Totally stinks about family dynamics. If she is telling you the truth about her situation more so than the person with the POA, why not ask her if she prefers to change her POA...those are changeable. Could be to you, a friend or whomever....also, document the instances of behavior. Date, time, circumstances, was she calm, aggitated, not feeling well, like that. Iver time there will be a pattern and this can help later on. Also what the solutions seem to be. Good luck

It is quite possible for the "actress" in your mother to come out in front of your siblings and her doc. A friend of my late mother's said "from all perspectives, your mom looks very well." However, only I knew she was demanding to live alone, was 94, legally blind, had CHF and A-Fib and a BP of 60/40.

Llamalover47, excellent point about the "actress" in one's Mom. I never realized that my Mom was experiencing dementia as she was always putting on a good front any time I saw her, when talking on the phone, or visiting the doctors.... I figured she was doing great at 97, same with my Dad at 94.

When my Mom returned from a short hospital stay due to a fall I hired caregivers to help give her a break from all the daily chores... after 3 days she wasn't having any more of that, and she asked the caregivers to leave.... [sigh]. I said ok because I thought she was still of clean mind.

Another fall happened, this time very serious, and I finally felt comfortable enough to snoop around my parents house. I was surprised to find past-due bills, and other strange things that indicated my Mom wasn't thinking clearly. Boy, she had me fooled.

You don't say how old mom is.
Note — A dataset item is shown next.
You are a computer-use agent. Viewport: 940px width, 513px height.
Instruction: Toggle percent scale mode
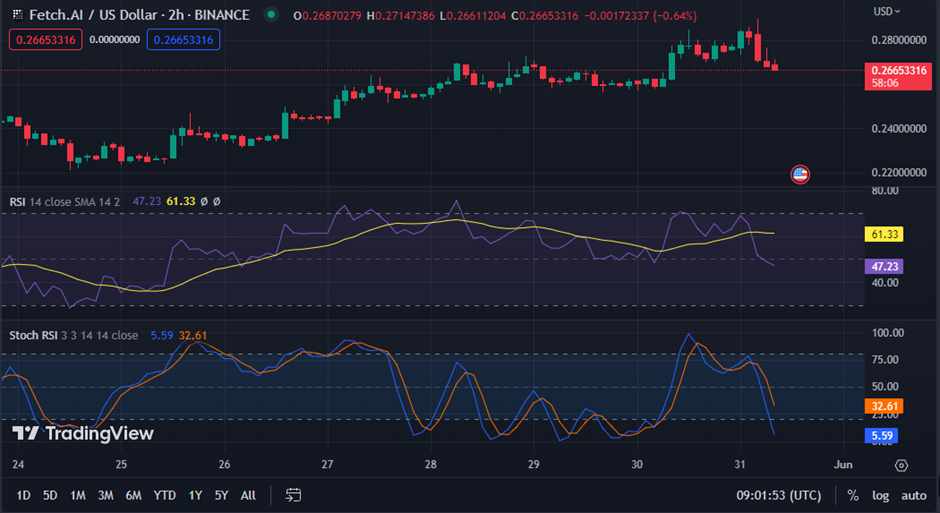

As one ages, it's not uncommon to become forgetful. And, heck, I had a sister in law who was always accusing her housekeeping service of stealing this piece of jewelry or that...until she found it. And SHE was only 45. Just absent-minded.

You're only mentioning hospital behavior. Could be the temporary effects of whatever put her there...or her medications may have been changed. I've found meds are almost ALWAYS changed when one is hospitalized.

If you are the only one noticing it, maybe you are being unnecessarily hyper-vigilant. Sounds like you live a distance away. Hopefully the other family who DOESNT notice it sees her in person.

Stay alert. Keep mentioning your concerns...document them so you don't forget them. In the end, unless you can convince whoever that she should be evaluated, you may have to not-so-patiently wait for her symptoms to begin to obviously interfere with her everyday life.